TASK PROMPT
Although the entries contain pictures, repeat only their words, exactly as written.

┏━━

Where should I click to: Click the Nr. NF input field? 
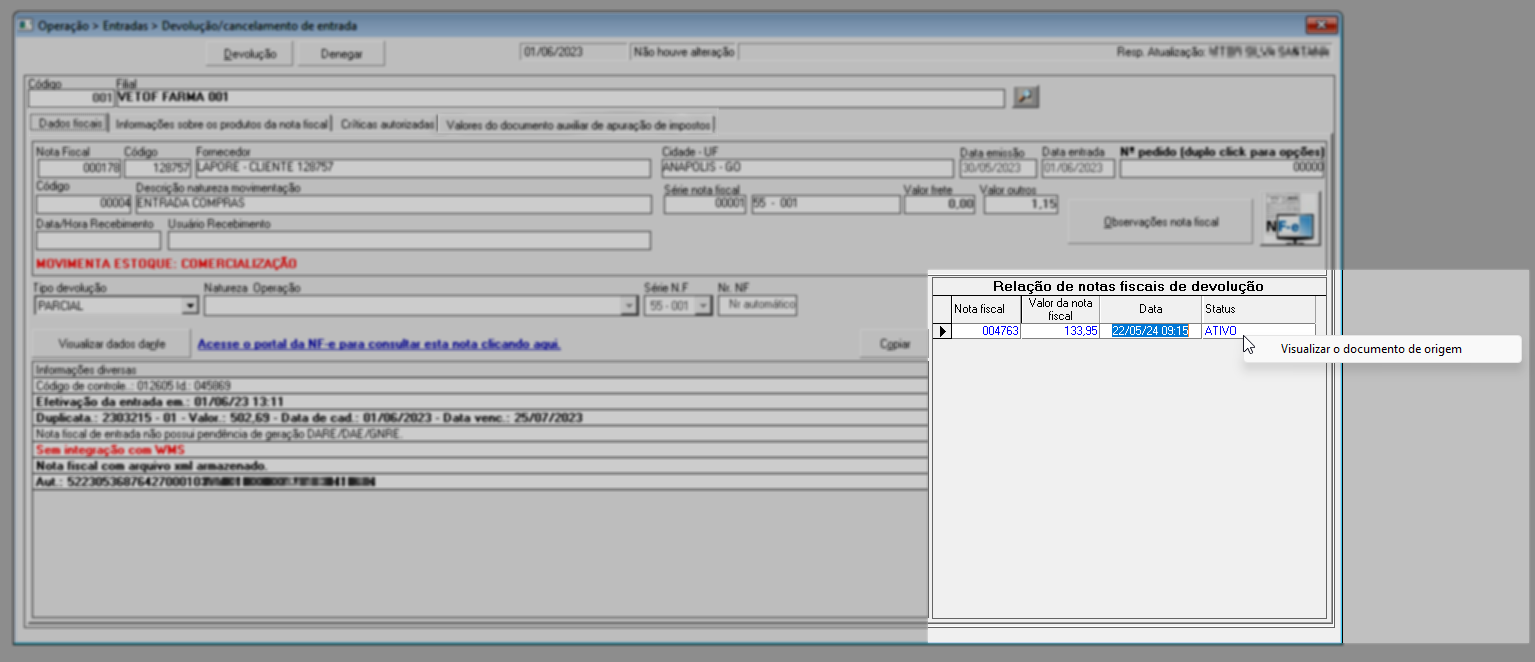[x=757, y=304]
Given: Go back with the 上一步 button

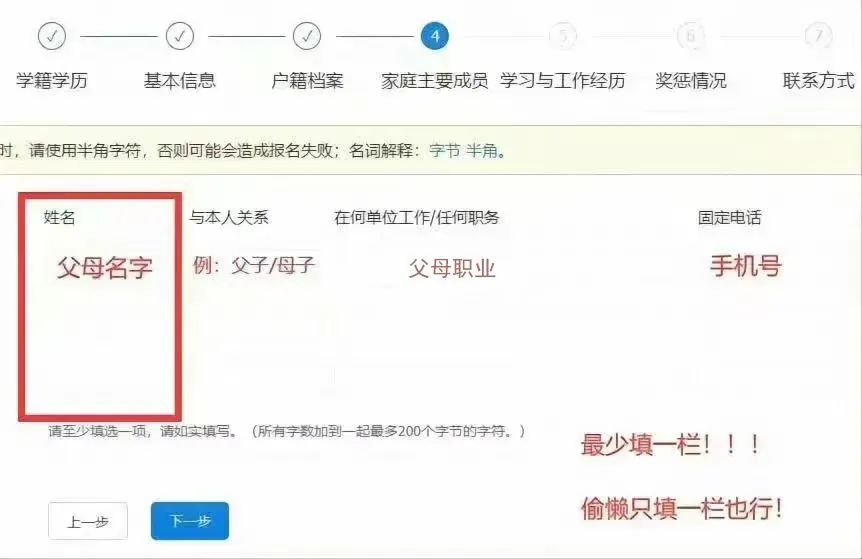Looking at the screenshot, I should [88, 521].
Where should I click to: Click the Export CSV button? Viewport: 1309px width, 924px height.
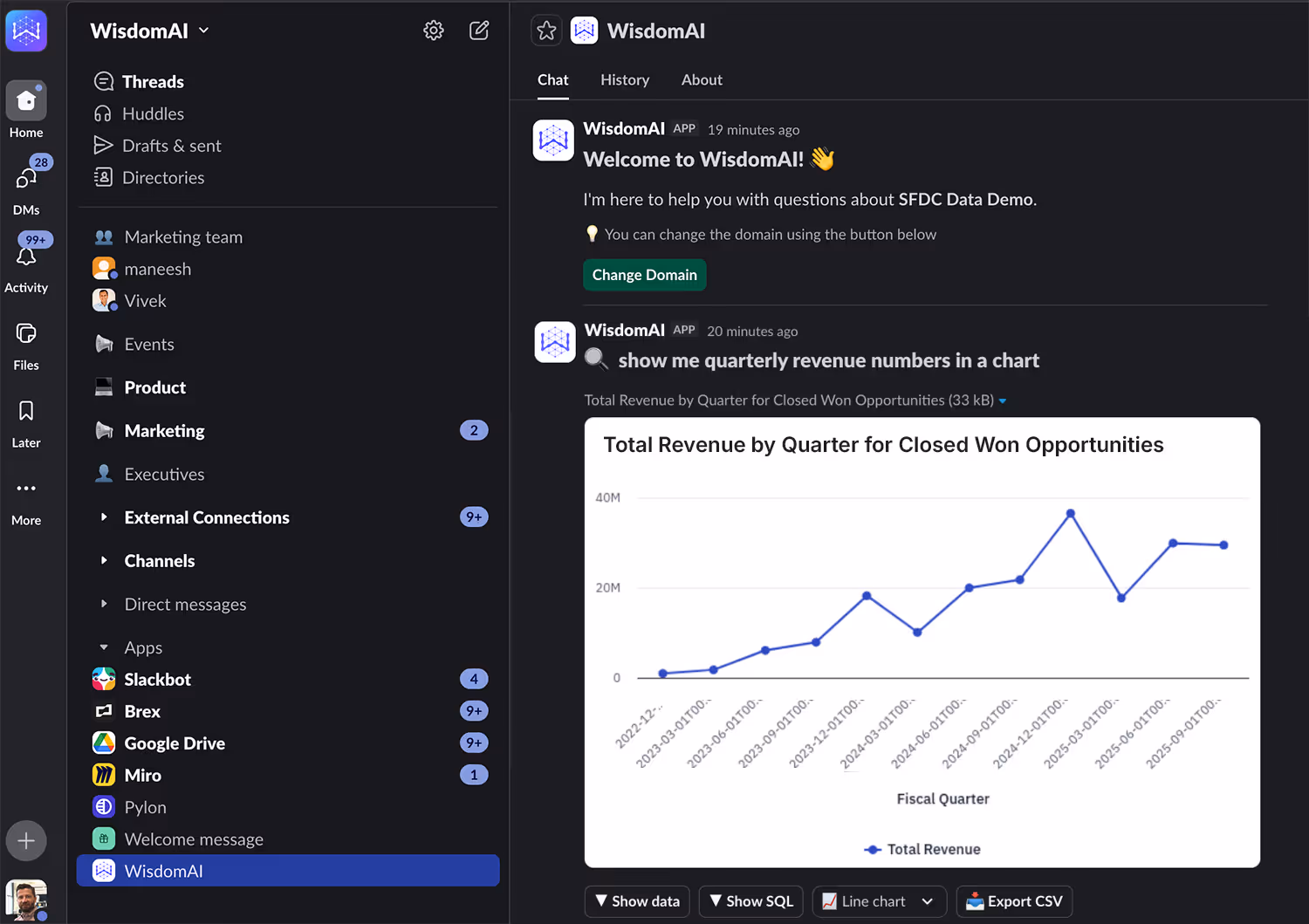tap(1014, 901)
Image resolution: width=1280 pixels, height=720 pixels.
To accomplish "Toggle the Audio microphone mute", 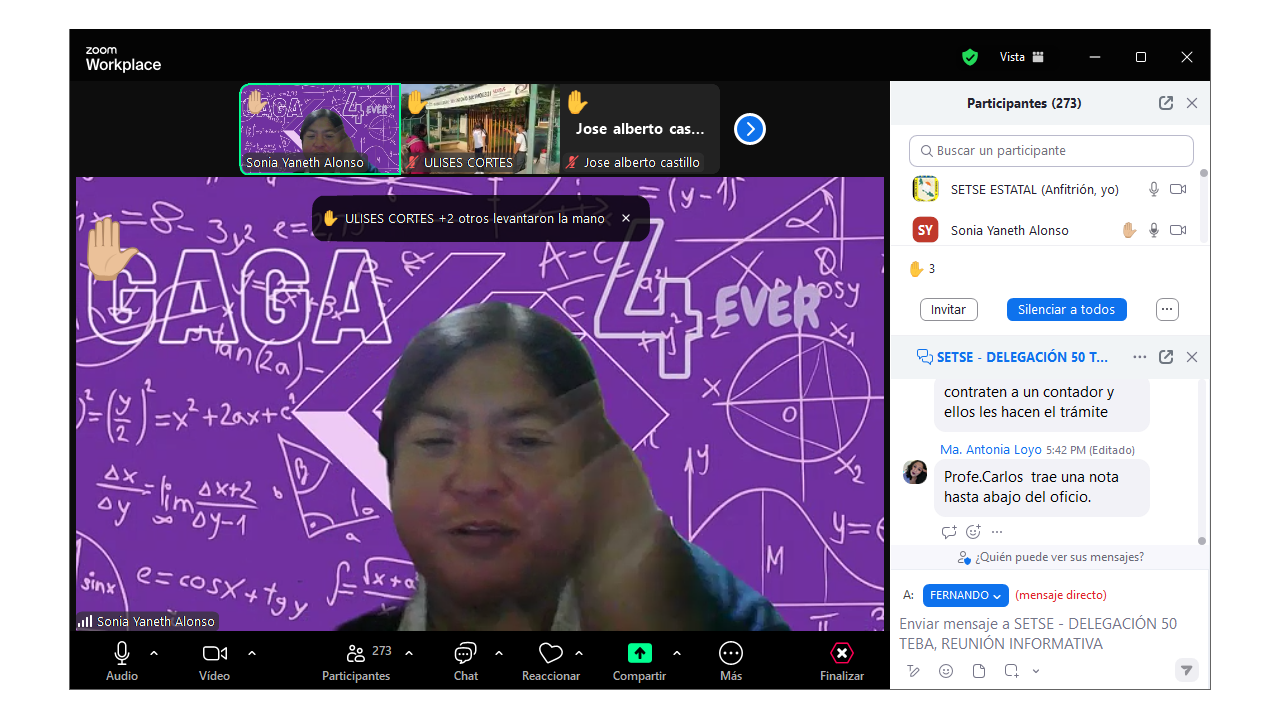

┗━━

EXERCISE RESULT
Where should I click to: Click the Nr. NF input field? 
[x=757, y=304]
Given: Go back with the 上一步 button

Looking at the screenshot, I should [88, 521].
Where should I click to: Click the Export CSV button? Viewport: 1309px width, 924px height.
tap(1014, 901)
Image resolution: width=1280 pixels, height=720 pixels.
To accomplish "Toggle the Audio microphone mute", 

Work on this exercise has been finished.